L’assegnazione in gestione della struttura comunale Di Ninno, nota casa del tennis cittadina, subisce una nuova e brusca battuta d’arresto. Nonostante i termini del bando per l’affidamento annuale non siano ancora scaduti, la procedura risulta già superata a causa di un ulteriore peggioramento delle condizioni dell’impianto.
La necessità di un ritiro formale e di una successiva rimodulazione del documento appare ormai inevitabile, segnando il secondo tentativo fallito di stabilizzare la gestione del sito.
Stato dei luoghi e inagibilità dei campi da gioco
Il fulcro della problematica risiede nella discrepanza tra quanto previsto dal bando e l’attuale stato della struttura. Se inizialmente il disciplinare dello scorso 31 dicembre prevedeva tre campi idonei su quattro, la realtà odierna è ulteriormente peggiorata. Oltre al campo D, fuori uso da tempo, è stato recentemente interdetto e transennato anche il campo B.

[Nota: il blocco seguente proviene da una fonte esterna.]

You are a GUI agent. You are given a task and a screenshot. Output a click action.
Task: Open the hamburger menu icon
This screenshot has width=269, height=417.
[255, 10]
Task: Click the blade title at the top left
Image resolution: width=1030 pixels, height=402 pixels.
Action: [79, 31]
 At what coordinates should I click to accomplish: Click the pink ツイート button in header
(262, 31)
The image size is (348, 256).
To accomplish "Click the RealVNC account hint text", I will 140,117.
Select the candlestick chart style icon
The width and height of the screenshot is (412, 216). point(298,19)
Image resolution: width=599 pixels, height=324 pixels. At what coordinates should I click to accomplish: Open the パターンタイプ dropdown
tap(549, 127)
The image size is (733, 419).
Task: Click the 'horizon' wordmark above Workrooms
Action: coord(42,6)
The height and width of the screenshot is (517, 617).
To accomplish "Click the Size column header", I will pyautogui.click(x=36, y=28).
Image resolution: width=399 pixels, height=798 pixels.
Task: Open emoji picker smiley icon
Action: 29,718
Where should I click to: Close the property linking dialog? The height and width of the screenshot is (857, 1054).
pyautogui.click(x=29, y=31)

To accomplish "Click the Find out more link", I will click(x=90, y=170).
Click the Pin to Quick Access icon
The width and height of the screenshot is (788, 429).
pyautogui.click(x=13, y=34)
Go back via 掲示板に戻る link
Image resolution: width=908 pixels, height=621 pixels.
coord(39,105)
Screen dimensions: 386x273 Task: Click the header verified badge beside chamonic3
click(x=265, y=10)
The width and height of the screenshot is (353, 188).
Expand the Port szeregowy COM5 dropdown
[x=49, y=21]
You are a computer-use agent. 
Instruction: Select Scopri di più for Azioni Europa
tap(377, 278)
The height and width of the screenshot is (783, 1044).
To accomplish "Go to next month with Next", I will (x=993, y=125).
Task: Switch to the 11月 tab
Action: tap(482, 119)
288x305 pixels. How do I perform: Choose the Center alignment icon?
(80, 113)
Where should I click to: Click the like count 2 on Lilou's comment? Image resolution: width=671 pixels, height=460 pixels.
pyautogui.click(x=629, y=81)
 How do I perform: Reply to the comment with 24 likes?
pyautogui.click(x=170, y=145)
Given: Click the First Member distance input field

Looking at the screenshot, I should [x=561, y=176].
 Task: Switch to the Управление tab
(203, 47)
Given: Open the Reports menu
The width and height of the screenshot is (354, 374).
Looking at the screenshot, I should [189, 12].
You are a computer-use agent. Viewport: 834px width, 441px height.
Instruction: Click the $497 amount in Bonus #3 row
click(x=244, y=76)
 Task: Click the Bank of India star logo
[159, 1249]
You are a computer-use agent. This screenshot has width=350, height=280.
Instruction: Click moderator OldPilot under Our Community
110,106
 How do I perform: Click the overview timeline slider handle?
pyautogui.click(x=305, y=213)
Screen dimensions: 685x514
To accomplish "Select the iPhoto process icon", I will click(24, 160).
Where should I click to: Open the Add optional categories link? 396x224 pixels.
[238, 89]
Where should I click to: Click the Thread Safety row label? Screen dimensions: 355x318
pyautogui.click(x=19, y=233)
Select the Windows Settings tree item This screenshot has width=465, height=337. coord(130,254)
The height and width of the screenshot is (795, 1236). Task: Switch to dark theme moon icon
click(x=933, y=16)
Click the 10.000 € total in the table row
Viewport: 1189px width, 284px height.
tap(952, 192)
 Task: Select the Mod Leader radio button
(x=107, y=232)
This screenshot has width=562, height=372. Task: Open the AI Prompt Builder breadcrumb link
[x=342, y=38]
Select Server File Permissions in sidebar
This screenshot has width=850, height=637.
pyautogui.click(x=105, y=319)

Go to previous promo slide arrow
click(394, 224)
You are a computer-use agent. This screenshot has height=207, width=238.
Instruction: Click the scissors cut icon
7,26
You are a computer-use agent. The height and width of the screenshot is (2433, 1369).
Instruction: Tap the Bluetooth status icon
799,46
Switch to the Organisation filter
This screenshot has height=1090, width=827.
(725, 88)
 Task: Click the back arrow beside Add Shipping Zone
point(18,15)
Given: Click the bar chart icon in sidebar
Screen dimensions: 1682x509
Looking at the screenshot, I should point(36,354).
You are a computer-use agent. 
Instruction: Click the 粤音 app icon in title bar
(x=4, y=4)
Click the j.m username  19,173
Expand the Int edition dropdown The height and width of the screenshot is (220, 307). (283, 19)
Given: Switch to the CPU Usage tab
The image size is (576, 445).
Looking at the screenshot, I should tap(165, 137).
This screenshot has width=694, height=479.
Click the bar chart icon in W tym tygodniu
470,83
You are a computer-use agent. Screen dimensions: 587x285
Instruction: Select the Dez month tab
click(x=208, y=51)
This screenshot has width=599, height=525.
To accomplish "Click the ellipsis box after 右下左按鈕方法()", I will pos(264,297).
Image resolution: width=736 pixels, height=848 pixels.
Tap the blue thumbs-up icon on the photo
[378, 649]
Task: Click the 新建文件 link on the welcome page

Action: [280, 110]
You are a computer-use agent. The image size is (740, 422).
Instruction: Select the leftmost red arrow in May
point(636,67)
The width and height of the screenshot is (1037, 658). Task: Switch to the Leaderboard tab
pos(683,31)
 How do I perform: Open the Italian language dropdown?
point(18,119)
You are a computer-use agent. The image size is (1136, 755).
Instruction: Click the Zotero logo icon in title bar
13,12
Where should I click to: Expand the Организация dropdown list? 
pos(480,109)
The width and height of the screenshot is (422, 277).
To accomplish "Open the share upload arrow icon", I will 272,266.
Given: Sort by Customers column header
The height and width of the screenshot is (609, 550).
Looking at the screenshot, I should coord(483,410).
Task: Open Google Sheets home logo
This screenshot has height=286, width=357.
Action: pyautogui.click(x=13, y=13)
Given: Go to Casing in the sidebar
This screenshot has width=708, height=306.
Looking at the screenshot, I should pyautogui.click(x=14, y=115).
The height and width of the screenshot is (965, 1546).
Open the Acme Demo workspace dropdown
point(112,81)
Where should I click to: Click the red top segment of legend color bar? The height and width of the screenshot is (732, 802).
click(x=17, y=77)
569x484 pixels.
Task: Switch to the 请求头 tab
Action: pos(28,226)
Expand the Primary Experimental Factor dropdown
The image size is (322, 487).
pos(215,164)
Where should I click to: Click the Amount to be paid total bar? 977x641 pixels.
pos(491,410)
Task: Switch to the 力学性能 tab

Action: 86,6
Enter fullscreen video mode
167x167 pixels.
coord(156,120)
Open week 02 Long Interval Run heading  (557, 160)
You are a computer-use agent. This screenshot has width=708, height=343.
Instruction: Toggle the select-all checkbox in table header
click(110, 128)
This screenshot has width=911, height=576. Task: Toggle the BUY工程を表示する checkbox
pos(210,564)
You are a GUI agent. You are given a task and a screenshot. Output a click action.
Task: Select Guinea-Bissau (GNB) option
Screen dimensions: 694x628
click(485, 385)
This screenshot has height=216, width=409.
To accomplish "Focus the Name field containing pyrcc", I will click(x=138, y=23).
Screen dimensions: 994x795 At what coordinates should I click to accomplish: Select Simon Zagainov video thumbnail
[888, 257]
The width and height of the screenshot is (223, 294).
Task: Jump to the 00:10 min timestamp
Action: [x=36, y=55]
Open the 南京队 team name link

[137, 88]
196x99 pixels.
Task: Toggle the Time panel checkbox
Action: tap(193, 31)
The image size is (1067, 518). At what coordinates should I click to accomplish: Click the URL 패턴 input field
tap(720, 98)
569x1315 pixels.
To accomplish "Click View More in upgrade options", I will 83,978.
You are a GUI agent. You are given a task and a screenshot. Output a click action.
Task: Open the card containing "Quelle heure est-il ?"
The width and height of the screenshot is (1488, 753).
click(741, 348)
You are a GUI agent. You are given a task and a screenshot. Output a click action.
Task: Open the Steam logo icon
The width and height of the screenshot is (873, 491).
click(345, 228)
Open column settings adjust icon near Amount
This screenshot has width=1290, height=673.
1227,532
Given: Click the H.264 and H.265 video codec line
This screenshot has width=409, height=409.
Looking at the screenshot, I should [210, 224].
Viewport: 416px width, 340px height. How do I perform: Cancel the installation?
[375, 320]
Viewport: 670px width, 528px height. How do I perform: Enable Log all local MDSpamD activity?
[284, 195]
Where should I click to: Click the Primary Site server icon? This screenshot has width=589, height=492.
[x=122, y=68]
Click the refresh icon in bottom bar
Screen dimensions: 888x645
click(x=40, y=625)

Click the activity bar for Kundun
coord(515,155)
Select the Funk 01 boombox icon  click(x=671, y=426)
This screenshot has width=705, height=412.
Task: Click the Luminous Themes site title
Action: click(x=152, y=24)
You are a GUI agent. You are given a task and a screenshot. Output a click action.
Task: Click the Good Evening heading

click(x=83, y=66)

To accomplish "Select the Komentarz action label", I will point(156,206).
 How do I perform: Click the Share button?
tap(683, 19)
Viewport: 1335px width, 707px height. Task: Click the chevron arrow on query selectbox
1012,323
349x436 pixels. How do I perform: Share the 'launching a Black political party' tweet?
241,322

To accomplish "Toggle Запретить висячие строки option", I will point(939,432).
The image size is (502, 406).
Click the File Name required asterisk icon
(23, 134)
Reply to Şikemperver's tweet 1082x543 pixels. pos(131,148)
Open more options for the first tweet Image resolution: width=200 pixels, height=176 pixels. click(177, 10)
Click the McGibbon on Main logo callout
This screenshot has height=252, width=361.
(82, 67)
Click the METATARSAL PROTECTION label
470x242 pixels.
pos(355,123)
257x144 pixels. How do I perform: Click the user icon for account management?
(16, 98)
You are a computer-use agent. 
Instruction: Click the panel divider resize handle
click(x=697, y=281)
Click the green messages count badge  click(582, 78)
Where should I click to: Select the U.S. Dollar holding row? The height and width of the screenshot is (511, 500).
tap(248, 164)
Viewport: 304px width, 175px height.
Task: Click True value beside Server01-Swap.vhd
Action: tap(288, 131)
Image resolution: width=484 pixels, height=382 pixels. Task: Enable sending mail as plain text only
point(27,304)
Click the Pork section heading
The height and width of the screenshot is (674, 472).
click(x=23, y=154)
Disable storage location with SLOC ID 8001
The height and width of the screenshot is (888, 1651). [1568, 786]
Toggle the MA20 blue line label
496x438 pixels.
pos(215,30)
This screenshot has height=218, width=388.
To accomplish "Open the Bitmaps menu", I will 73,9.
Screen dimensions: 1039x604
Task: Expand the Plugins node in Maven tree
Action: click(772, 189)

Le ragioni del provvedimento sono state definite precauzionali, ma la situazione desta preoccupazione. Il consigliere Antonio Cammarota, presidente della commissione trasparenza, ha sollevato dubbi sulla gestione della sicurezza: «Non si ravvisano pericoli imminenti ma non lo erano neppure i crolli al pattinodromo». Con solo due rettangoli di gioco agibili, l’oggetto del bando originale risulta di fatto inesistente, rendendo necessaria una ricalibrazione totale dei termini di assegnazione.
Revisione dei costi e reperimento dei fondi
A seguito di un sopralluogo effettuato dai tecnici comunali lo scorso 9 gennaio, la stima economica per la riqualificazione complessiva delle strutture sportive sul lungomare Tafuri è lievitata sensibilmente. La spesa prevista è passata dai circa 4 milioni iniziali a 5,5 milioni di euro. Tale incremento è dovuto ai gravi danni strutturali causati dalle mareggiate e dai crolli che hanno colpito l’area.
Per coprire i costi, l’amministrazione comunale ha attuato una manovra di riallocazione dei fondi Prius. In particolare, le risorse destinate al progetto di recupero per la fruizione turistica e culturale sono state ridotte, scendendo da 10,5 milioni a 8,3 milioni di euro. Questi 2,2 milioni recuperati non sono tuttavia sufficienti a coprire l’intero fabbisogno di 5,5 milioni, lasciando un vuoto di oltre 3 milioni di euro ancora da finanziare.
Strategie di finanziamento e criteri di premialità
Il reperimento delle risorse mancanti sarà oggetto di approfondimento nelle prossime audizioni della commissione trasparenza. Una delle strade percorribili riguarda l’accesso ai fondi di premialità. Come spiegato dal consigliere Cammarota, tali finanziamenti aggiuntivi verrebbero erogati qualora venisse dimostrato che i fondi Prius intercettati per la messa in sicurezza siano stati spesi con efficacia e celerità.
Tuttavia, la commissione trasparenza intende monitorare attentamente l’evolversi della situazione. «Chiederemo di accantonare i fondi di premialità, se il problema serio, vero e cronico non viene risolto», ha dichiarato Cammarota, sottolineando come la criticità principale sia di natura strutturale e derivi direttamente dall’erosione marina che ha danneggiato il muro di contenimento.
La proposta di delocalizzazione degli impianti
Il nodo centrale della questione rimane la stabilità a lungo termine della struttura. Gli interventi finora ipotizzati rischiano di essere solo temporanei se non si affronta il problema alla radice con un complesso progetto di posizionamento di una nuova barriera su doppia fila di pilastri.
In assenza di un intervento sistematico e definitivo sul fronte mare, ogni riparazione viene considerata un semplice rimedio provvisorio. Per questa ragione, la commissione trasparenza è intenzionata a richiedere ufficialmente la delocalizzazione degli impianti sportivi, ritenendo che lo spostamento delle strutture in una zona più sicura possa essere l’unica soluzione per garantire la continuità delle attività tennistiche e la sicurezza degli utenti.